Glückliche Freiheit des Autors, des Regisseurs: Nicht nur können sie Figuren und Geschichten erfinden; wenn sie Lust haben, denken sie sich etwas aus, dass es gar nicht geben kann, und schauen dann, was passiert. So geschehen im letztjährigen Erfolgsfilm The Curious Case of Benjamin Button von David Fincher (den wir wegen Kinophlegma eben erst auf dem Bildschirm gesehen haben). Die Idee stammt von F. Scott Fitzgerald: Der Protagonist wird als alter Mann geboren, mit Falten und sterbensmüden Knochen, und während alle anderen altern, wird er jünger. Die Geschichte ist zunächst ein Vorwand dafür, verschiedene schöne Frauen, kantige Kerle und witzige Alte zu zeigen, zudem den überbordenden Südstaatendekor der Zwanziger Jahre und die Fortschrittsinfrastruktur der Nachkriegszeit. Aber es steckt mehr dahinter: Benjamins Rückwärts-Leben spiegelt sich im Vorwärts-Leben von Daisy, seiner stetigen Begleiterin von den Kinderspieltagen bis zum Grab. Und währenddem die gegenseitige Anziehung und Zuneigung die ganze Zeit spürbar ist, verbringen sie nur ein gutes Jahrzehnt als ein Liebespaar miteinander – die Zeit, in der Benjamins körperliches Alter seinen Lebensjahren entspricht. Es ist atemberaubend zu sehen, wie Brad Pitt die umgekehrt alternde Hauptfigur verkörpert: Da ist ein (in seiner Merkwürdigkeit) charmanter, zuvorkommender Mann, der jedoch immer ganz leicht neben den Schuhen zu stehen scheint. Als sich aber die Alterslinien seines Körpers und seiner Jahre annähern, da fällt alle Anspannung, alle Unsicherheit von ihm ab. Jetzt ist er bei sich selbst angekommen, und Pitt füllt diese schlafwandlerische Gelassenheit, dieses Mit-sich-im-Reinen-Sein, mit einer Selbstverständlichkeit ohnegleichen aus. Dann entfernt er sich wieder von diesem Schwebezustand und wird erneut zum Fremden im eigenen, immer jünger, immer kindlicher werdenden Körper.
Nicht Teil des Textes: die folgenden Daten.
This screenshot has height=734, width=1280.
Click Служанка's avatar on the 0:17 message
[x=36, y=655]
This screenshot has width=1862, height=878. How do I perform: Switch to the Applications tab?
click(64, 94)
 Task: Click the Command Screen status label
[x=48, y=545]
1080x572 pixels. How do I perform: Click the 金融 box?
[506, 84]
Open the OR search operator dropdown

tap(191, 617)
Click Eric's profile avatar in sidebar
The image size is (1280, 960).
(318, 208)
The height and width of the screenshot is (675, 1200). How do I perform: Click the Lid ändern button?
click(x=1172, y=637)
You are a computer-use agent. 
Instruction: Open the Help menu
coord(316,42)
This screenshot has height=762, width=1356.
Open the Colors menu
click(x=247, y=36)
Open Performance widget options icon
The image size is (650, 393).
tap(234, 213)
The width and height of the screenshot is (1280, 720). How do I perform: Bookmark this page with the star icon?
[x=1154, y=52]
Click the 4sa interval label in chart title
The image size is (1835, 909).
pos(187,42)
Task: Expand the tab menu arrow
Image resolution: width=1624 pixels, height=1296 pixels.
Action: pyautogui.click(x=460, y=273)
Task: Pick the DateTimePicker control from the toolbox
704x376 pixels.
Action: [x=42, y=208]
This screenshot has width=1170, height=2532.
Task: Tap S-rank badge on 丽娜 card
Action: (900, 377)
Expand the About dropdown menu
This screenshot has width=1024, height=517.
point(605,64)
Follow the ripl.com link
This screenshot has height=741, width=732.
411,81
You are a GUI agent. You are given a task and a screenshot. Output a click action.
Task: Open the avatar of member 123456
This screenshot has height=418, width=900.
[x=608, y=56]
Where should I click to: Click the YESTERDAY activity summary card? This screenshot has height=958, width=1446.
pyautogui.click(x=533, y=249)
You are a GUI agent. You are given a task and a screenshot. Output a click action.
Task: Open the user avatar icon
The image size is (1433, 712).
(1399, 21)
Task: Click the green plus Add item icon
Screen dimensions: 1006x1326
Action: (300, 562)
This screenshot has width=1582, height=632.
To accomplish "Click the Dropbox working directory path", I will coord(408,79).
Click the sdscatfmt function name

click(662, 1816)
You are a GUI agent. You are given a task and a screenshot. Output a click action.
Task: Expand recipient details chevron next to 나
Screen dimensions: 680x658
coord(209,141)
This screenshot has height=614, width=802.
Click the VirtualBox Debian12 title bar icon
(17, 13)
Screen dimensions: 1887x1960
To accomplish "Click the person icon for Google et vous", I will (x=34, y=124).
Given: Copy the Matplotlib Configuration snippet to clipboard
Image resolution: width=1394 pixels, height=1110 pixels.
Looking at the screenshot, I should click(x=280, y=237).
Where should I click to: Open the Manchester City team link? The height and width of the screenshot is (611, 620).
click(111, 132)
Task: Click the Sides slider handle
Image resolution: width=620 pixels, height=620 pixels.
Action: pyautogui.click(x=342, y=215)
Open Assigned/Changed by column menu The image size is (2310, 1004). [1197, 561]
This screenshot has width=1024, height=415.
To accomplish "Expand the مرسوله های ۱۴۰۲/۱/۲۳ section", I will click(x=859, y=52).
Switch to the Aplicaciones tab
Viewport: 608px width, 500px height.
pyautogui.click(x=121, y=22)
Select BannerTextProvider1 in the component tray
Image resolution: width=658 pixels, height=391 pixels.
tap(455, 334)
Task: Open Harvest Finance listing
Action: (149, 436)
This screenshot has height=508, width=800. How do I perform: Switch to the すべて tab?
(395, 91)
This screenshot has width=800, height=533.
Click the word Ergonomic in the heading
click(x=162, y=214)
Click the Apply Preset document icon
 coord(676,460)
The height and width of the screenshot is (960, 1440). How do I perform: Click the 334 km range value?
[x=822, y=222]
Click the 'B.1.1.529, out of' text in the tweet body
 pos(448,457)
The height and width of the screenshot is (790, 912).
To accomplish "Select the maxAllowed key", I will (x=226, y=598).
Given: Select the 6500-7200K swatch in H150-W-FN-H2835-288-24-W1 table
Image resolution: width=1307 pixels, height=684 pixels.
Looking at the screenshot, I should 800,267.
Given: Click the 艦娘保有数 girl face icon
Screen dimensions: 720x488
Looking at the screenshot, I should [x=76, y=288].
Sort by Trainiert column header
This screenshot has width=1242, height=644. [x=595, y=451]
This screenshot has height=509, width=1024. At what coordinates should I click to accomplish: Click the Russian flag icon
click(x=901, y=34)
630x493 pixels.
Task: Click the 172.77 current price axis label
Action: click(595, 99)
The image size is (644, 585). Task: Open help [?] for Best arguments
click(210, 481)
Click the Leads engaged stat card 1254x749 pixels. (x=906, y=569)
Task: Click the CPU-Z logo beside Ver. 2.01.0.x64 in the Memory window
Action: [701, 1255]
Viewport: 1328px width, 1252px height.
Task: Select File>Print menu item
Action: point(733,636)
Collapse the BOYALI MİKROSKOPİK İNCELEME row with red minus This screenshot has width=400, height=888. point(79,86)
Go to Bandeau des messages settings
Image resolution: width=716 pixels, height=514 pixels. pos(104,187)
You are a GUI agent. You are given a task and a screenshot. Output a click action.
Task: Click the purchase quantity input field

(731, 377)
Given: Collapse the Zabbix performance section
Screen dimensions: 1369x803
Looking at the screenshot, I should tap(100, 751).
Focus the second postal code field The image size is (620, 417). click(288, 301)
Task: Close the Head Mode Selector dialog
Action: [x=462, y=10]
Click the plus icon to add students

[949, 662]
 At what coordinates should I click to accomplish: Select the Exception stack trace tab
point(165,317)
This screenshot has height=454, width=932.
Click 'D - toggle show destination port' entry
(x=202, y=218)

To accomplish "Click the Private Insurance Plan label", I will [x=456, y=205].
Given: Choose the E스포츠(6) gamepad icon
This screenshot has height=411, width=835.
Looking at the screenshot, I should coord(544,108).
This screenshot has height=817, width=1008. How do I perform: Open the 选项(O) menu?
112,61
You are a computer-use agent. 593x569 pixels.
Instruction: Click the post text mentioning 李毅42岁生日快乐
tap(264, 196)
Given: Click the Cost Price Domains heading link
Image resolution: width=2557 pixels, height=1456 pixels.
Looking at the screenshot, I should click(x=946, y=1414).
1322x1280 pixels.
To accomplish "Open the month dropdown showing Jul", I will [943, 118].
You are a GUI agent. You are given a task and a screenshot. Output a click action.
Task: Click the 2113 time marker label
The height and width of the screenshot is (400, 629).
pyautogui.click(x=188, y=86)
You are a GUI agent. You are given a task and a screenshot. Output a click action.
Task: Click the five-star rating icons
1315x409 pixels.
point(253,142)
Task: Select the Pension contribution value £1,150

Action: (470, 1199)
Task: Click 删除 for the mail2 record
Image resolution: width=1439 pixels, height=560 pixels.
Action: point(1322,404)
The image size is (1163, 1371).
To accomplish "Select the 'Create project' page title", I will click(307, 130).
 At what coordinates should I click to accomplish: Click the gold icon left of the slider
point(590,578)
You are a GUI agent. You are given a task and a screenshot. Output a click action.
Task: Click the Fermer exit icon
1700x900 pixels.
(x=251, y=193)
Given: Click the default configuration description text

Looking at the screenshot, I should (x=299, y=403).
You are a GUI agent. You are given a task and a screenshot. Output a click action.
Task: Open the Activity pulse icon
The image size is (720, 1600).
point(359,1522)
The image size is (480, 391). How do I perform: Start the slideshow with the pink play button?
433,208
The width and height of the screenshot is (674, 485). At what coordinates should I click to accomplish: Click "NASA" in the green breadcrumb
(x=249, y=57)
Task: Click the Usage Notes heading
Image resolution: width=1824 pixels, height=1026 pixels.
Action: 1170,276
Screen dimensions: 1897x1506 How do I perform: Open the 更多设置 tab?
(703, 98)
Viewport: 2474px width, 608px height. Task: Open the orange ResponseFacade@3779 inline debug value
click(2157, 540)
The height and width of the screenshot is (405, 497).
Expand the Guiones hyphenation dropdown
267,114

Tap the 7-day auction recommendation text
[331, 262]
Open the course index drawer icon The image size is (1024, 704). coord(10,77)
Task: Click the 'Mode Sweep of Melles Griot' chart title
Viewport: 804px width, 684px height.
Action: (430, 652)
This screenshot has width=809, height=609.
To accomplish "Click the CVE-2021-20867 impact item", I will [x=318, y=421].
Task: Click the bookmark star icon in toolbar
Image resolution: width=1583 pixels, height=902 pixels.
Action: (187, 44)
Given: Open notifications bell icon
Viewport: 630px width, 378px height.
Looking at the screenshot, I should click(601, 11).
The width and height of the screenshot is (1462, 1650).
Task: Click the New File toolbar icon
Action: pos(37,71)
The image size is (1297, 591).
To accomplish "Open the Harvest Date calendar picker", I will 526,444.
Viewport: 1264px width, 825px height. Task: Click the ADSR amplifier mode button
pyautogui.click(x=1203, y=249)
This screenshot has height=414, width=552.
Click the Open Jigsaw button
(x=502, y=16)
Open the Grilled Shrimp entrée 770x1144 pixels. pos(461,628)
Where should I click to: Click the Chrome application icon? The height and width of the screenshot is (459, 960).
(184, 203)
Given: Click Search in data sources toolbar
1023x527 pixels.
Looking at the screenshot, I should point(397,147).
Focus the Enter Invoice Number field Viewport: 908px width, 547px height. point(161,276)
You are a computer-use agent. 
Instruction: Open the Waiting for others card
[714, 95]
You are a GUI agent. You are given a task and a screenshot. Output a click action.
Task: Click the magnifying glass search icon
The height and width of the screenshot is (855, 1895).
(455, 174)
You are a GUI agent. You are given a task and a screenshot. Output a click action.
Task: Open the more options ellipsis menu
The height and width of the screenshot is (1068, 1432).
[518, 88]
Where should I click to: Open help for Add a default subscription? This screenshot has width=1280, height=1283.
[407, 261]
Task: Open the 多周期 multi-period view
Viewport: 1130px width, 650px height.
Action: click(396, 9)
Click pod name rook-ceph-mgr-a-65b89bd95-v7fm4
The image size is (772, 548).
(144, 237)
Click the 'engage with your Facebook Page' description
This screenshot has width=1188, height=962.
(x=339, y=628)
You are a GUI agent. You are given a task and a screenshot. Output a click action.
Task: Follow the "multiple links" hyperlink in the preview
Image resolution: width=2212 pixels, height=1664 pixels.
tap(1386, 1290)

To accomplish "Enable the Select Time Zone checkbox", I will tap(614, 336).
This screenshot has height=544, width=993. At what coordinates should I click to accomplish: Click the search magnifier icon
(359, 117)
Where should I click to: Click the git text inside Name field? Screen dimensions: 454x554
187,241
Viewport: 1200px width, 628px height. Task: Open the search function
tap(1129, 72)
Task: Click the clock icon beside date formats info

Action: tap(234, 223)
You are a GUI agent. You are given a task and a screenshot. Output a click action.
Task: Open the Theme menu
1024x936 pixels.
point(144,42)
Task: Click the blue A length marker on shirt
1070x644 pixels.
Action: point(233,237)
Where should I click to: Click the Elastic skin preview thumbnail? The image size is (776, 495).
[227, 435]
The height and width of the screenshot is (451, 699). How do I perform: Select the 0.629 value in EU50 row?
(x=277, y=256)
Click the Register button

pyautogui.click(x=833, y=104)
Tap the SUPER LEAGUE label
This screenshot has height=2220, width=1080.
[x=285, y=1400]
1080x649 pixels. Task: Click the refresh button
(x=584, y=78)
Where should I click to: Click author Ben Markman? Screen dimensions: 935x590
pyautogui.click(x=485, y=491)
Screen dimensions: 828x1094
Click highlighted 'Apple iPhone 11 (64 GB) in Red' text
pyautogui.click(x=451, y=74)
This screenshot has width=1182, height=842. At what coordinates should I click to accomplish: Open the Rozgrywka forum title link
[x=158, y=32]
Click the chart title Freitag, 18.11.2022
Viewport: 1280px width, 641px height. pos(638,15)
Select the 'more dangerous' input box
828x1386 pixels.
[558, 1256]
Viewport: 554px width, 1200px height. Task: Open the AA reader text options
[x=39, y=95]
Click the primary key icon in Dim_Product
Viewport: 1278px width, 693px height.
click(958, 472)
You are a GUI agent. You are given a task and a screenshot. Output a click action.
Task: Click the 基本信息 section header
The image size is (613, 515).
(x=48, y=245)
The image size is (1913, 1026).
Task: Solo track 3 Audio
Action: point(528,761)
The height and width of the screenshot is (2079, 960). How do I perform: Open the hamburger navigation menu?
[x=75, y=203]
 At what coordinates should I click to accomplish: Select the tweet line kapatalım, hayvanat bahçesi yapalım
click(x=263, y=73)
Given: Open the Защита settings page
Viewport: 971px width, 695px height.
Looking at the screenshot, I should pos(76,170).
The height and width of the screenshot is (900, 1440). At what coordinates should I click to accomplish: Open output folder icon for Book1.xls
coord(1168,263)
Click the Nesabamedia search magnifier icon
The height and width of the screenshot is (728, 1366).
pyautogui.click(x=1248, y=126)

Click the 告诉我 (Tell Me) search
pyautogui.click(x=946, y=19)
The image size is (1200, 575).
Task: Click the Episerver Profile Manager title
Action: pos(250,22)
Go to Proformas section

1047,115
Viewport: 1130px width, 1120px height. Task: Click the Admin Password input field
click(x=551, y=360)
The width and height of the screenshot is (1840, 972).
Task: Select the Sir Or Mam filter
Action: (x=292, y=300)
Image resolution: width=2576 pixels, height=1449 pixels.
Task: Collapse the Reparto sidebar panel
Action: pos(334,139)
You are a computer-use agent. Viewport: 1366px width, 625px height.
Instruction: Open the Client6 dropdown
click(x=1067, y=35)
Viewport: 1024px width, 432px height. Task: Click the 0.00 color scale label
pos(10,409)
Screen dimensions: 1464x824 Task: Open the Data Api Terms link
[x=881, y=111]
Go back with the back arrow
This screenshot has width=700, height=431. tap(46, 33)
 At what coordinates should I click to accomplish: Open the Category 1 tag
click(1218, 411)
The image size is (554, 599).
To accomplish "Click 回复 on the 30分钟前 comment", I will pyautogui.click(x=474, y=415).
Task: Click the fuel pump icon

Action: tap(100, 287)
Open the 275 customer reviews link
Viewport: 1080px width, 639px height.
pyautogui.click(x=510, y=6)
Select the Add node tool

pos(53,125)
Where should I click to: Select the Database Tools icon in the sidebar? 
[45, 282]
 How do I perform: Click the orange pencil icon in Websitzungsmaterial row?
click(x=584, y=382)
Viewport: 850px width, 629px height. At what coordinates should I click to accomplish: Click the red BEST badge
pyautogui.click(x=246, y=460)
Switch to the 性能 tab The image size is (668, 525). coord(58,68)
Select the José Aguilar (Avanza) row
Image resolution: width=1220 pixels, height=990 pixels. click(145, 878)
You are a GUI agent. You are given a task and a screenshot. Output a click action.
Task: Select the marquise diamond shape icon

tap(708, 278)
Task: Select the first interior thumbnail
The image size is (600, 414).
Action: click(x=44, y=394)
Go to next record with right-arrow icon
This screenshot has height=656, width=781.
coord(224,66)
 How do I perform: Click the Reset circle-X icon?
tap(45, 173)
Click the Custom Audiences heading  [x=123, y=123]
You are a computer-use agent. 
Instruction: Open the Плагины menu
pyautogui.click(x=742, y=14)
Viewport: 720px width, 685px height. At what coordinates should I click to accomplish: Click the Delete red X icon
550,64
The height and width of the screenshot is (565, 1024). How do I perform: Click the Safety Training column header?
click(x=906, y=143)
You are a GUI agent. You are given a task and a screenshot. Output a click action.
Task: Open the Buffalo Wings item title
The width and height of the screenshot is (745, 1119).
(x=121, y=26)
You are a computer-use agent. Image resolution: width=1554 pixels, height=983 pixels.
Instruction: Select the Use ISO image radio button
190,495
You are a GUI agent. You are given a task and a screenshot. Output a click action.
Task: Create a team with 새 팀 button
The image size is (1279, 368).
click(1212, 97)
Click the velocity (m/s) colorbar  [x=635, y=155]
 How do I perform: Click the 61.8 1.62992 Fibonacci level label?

Die beiden Rahmenhandlungen – Daisys Gespräch mit ihrer Tochter auf dem Totenbett und die Geschichte des blinden Uhrmachers Mr. Gateau, der für den Bahnhof von New Orleans eine rückwärtsgehende Uhr konstruiert – unterstreichen, worum es geht: um die Unausweichlichkeit des Alters, um die Brutalität des Alterns und Vergehens, aber auch um die Wichtigkeit, mit seinem Alter im Reinen zu sein. Mit seinen grossartigen Darstellerinnen und Darstellern (neben Pitt allen voran Cate Blanchett als Daisy und Taraji P. Henson als Benjamins Pflegemutter Queenie) ist dieser bemerkenswerte Film eine inspirierte und beflügelnde Parabel des Lebens.
Technisches: The Curious Life of Benjamin Button ist – wie es sich gehört – in allen Varianten und Formen von silbernen Scheiben erhältlich.